You can buy ROWANKIND from Amazon.co.uk and Amazon.com, but it’s only available on Kindle in North American Territories due to contractual issues. It’s also available from Barnes and Noble in the USA (including on Nook). The earlier books in the trilogy are also available similarly, that’s Winterwood, and Silverwolf.

Here’s the cover copy

ROWANKIND
What do you do with a feral wolf shapechanger who won’t face up to his responsibilities? How do you contain magical creatures accidentally loosed into Britain’s countryside? How do you convince a crew of barely-reformed pirates to go straight when there’s smuggling to be done? How do you find a lost notebook full of deadly spells while keeping out of the clutches of its former owner? How do you mediate between a mad king and the seven lords of the Fae?

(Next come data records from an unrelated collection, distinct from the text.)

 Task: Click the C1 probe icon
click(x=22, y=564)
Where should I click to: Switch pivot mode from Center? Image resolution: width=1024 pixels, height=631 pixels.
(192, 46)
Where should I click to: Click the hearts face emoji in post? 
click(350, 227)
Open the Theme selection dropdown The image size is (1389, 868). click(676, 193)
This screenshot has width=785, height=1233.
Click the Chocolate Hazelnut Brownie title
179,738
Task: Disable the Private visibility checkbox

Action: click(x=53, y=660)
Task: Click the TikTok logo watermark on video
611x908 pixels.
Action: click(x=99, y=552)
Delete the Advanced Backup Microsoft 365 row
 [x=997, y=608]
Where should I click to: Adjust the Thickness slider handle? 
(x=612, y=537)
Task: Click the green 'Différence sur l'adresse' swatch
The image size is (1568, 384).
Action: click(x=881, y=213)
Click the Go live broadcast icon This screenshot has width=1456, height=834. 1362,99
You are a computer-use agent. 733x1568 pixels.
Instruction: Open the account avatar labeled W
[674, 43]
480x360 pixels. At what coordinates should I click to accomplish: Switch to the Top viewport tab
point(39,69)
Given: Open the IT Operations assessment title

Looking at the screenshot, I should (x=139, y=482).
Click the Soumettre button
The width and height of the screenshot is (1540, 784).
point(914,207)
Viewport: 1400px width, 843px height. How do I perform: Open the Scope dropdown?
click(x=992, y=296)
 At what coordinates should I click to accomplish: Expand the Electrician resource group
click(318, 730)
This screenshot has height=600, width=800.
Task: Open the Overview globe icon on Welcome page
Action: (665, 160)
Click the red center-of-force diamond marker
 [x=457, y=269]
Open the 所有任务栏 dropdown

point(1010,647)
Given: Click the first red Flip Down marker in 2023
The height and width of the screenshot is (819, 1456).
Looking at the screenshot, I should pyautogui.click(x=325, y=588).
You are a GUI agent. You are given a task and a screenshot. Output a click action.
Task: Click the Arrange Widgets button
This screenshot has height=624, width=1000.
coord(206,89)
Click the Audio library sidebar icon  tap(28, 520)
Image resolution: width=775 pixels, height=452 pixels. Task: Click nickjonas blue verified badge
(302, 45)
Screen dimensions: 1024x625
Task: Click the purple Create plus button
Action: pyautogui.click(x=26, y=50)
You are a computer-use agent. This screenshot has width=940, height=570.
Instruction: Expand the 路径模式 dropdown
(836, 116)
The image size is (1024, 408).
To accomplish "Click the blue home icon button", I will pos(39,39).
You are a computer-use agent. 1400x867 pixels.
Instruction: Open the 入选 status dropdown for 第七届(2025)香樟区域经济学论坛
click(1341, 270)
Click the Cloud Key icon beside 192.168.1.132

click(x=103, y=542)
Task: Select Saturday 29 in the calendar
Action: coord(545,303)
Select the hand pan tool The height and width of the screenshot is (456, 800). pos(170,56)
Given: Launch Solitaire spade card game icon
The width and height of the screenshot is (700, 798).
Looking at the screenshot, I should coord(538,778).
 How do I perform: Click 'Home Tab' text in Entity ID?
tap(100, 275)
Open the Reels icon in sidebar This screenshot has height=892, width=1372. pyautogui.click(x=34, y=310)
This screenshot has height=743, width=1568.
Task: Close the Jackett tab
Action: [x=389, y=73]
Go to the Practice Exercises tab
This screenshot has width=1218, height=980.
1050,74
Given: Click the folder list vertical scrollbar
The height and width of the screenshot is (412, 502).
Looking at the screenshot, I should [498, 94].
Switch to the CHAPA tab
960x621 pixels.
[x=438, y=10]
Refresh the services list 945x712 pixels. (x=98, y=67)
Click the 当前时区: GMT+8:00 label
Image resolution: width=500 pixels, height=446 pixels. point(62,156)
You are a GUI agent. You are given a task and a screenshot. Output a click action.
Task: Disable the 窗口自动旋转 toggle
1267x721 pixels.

Ross and Corwen, she a witch and he a shapechanger, have several problems to solve but they all add up to the same thing. How do you make Britain safe for magic users?

It’s 1802. A tenuous peace with France is making everyone jumpy. The Fae, and therefore Ross and Corwen at their behest, have unfinished business with Mad King George, who may not be as mad as everyone thinks–or if he is, he’s mad in a magical way. The Fae have left mankind alone up to now because they don’t care to get involved with mortals, but don’t be fooled into thinking they’re harmless.

“It’s like an irresistible smorgasbord of all my favourite themes and fantasy elements all in one place, and a strong, compelling female protagonist was the cherry on the top.” – Bibliosanctum

“Swashbuckling action, folklore and characters to care about: this is an authentic English take on historical fantasy, magic and class.” – Karri Sperring, author of The Grass King’s Concubine.